--- begin SELECTED TEXT ---
Originally Posted by Donald Miller
More on Donald's comments re: the reasons for using Pyro.
1. Adjacency effects -- Adjacency effects result from local developer exhaustion and can be obtained with other high definition developers, Rodinal for example. High definition developers are highly dilute solutions that contain about one gram or less of reducer per liter of working solution. Note that not all Pyro developers are high definition developers. PMK with 1.0 g of reducer per liter at the 1:1:100 dilution, and Pyrocat-HD, with 0.5 gram of reducer per liter, are high definition developers. ABC Pyro and Rollo Pyro, which contain from 4.5 g to 6.0 g, are not high definition developers because they will not normally produce adjacency effects.
2. Irradiation minimized -- There is yet another reason why Pyro negatives are sharper, and this applies to all Pyro developers, not just high definition ones. With Pyro developers the gelatin is tanned or hardened in the first minute or so of development, and this restricts most of the development action to at and near the surface of the emulsion. This fact minimizes the effects of irradiation, i.e. the scattering of light deep in the emulsion that results from light reflecting off silver grains.
3. Stain -- The role of stain in a Pyro developer is to mask film grain and boost effective printing contrast. Low-staining Pyro developers, ABC Pyro for example, produce very large grain. Pyrocatechin in non-staining formulas produces smaller grain than Pyrogallol but it too benefits from grain masking in a staining formula. PMK, Pyrocat-HD and Rollo Pyro are all staining formulas. Staining formulas give provide the sharpness inherent in tanning developers with the added benefit of less graininess.
--- end SELECTED TEXT ---
#### OBJECTIVE
Write what comes next in the post on Pyro film developers, going on from its last sentence about staining formulas.
--- begin DATASET EXTRACT ---
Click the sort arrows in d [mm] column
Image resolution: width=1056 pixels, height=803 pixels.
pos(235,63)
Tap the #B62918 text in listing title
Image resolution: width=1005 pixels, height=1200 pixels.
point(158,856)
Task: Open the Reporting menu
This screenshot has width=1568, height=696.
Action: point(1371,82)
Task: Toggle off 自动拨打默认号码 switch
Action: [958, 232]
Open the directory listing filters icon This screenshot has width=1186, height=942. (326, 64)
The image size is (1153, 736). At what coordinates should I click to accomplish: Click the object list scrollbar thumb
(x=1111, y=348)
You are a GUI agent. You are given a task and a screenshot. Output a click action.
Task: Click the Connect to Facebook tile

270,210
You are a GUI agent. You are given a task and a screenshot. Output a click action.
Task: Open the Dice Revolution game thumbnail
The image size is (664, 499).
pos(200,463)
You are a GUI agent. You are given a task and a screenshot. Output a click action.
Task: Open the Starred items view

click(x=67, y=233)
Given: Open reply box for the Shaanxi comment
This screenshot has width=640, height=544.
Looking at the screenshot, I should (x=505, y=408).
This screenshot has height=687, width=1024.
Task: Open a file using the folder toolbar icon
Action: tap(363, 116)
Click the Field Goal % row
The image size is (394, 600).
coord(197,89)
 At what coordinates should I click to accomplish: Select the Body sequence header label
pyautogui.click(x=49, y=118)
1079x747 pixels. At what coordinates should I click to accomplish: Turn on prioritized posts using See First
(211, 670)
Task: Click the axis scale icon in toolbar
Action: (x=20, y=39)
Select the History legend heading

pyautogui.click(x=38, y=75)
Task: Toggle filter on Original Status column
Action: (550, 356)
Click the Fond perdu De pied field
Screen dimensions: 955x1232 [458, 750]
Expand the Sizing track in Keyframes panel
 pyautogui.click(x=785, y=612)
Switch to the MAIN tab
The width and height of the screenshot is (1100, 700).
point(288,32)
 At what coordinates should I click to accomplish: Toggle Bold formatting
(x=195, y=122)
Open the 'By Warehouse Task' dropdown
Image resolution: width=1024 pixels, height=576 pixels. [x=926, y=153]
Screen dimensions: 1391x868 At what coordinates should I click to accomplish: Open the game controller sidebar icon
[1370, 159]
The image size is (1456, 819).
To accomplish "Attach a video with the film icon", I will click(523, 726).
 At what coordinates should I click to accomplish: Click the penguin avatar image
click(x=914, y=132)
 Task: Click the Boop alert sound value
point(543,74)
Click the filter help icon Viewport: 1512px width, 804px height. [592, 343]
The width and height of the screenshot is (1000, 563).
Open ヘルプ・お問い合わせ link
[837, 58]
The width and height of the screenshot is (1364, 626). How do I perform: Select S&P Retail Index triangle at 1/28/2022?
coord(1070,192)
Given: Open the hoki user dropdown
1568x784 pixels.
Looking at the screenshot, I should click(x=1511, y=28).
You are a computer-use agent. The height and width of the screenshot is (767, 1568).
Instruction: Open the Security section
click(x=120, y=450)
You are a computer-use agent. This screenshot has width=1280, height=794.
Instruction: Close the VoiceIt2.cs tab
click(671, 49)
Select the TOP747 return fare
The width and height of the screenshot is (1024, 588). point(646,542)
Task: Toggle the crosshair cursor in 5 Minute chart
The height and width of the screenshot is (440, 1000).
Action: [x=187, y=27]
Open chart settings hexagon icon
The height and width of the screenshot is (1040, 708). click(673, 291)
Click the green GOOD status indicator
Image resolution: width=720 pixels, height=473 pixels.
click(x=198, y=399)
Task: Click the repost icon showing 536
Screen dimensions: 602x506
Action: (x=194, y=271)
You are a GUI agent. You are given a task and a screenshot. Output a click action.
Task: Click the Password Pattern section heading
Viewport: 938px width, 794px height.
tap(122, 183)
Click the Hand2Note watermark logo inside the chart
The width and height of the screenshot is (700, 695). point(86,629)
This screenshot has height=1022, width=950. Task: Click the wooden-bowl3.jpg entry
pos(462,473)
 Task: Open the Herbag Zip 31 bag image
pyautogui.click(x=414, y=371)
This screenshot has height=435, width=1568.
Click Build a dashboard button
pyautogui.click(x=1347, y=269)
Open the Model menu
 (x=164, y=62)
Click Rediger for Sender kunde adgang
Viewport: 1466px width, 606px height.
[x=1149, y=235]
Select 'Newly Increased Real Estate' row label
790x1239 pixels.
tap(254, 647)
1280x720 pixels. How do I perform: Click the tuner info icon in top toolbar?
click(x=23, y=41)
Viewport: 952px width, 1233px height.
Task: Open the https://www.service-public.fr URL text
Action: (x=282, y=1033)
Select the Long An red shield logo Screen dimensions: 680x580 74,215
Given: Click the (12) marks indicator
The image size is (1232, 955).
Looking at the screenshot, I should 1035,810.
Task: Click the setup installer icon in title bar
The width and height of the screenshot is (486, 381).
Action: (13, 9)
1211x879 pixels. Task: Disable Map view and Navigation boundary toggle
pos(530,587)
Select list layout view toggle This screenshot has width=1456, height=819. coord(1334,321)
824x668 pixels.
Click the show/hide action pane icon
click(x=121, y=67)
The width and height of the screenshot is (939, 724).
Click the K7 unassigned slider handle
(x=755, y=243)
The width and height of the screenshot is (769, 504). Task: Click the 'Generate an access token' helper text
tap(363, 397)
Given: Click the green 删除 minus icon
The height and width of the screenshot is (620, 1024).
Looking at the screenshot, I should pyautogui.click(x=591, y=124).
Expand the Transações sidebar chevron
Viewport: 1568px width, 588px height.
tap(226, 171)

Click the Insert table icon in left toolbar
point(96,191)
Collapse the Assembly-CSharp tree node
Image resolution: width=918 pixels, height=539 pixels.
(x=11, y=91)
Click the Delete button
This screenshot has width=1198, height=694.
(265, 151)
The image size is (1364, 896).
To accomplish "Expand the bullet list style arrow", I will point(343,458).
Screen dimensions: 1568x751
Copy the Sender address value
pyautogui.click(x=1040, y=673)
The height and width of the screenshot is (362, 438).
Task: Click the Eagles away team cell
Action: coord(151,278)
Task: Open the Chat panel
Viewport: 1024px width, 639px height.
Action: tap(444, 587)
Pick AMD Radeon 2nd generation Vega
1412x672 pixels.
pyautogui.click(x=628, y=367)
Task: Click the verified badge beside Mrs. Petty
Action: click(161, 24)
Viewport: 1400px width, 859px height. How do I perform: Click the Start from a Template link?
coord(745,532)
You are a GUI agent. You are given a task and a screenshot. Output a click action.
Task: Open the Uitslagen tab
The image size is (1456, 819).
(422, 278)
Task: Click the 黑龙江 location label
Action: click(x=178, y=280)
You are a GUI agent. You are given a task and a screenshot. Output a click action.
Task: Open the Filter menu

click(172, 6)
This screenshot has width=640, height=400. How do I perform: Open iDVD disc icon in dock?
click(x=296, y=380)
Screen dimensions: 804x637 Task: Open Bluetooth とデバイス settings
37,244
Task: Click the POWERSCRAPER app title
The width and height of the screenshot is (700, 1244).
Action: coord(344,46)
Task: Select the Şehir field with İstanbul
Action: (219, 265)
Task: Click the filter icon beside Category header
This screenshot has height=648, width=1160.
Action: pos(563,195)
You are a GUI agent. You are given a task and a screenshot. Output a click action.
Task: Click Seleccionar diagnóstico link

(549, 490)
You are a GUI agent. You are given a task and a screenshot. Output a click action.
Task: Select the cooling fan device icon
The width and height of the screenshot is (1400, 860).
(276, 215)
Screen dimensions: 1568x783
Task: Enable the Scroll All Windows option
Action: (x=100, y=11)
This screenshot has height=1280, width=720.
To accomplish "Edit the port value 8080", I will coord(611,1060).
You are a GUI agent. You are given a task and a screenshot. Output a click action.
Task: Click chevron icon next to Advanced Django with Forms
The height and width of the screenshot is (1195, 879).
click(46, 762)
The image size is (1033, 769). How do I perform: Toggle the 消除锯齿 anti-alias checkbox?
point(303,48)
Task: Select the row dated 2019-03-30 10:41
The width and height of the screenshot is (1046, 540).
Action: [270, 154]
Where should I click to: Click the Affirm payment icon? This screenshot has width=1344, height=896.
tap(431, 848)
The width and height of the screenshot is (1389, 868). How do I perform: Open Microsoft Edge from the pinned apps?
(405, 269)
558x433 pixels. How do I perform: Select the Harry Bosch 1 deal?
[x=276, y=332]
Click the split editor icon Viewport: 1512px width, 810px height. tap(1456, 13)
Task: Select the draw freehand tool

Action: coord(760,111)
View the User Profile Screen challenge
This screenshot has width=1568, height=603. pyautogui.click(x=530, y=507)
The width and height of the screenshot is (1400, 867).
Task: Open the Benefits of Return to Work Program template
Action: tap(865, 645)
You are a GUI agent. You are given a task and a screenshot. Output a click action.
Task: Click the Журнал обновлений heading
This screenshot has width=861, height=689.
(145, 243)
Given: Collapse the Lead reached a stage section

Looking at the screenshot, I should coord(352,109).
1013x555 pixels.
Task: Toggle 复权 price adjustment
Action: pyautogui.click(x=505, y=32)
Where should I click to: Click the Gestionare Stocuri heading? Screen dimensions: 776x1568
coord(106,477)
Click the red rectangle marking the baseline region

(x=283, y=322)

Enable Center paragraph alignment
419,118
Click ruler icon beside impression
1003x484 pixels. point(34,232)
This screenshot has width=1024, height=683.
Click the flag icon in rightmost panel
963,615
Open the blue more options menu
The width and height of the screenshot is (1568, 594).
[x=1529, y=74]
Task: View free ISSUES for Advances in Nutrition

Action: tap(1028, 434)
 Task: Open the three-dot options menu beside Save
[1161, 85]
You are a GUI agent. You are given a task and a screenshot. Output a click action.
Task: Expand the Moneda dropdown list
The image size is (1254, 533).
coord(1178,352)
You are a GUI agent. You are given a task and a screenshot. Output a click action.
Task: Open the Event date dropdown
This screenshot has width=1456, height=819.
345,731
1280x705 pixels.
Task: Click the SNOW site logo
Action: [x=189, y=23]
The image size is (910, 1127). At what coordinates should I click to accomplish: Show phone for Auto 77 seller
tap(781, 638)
--- end DATASET EXTRACT ---
#### RESPONSE TO THE EXERCISE
Sandy forgot to mention that the staining developers provide negatives that have much higher contrast for blue and UV sensitive printing materials such as graded silver paper and platinum, palladium and others. The same negative that is high enough in contrast to print on these materials will not be too high to print on VC paper.
To put it in non tech blonde speak, it makes your negatives sharper. I use to use D-76 and had fine images, Now that I use a pyro developer, I have images that are very tack sharp.
IMHO the best of the formulae is still the PMK developed by Gordon Hutchings in the early 1980s. The definitive work is called The Book of Pyro also by Hutchings. I have used this formula for 25 years and have never felt a reason to switch. If someone can prove to me there is a better pyro formula please do so.
The Book of Pyro and the pre-mixed A and B solutions are available from Bostick and Sullivan and The Photographer's Formulary.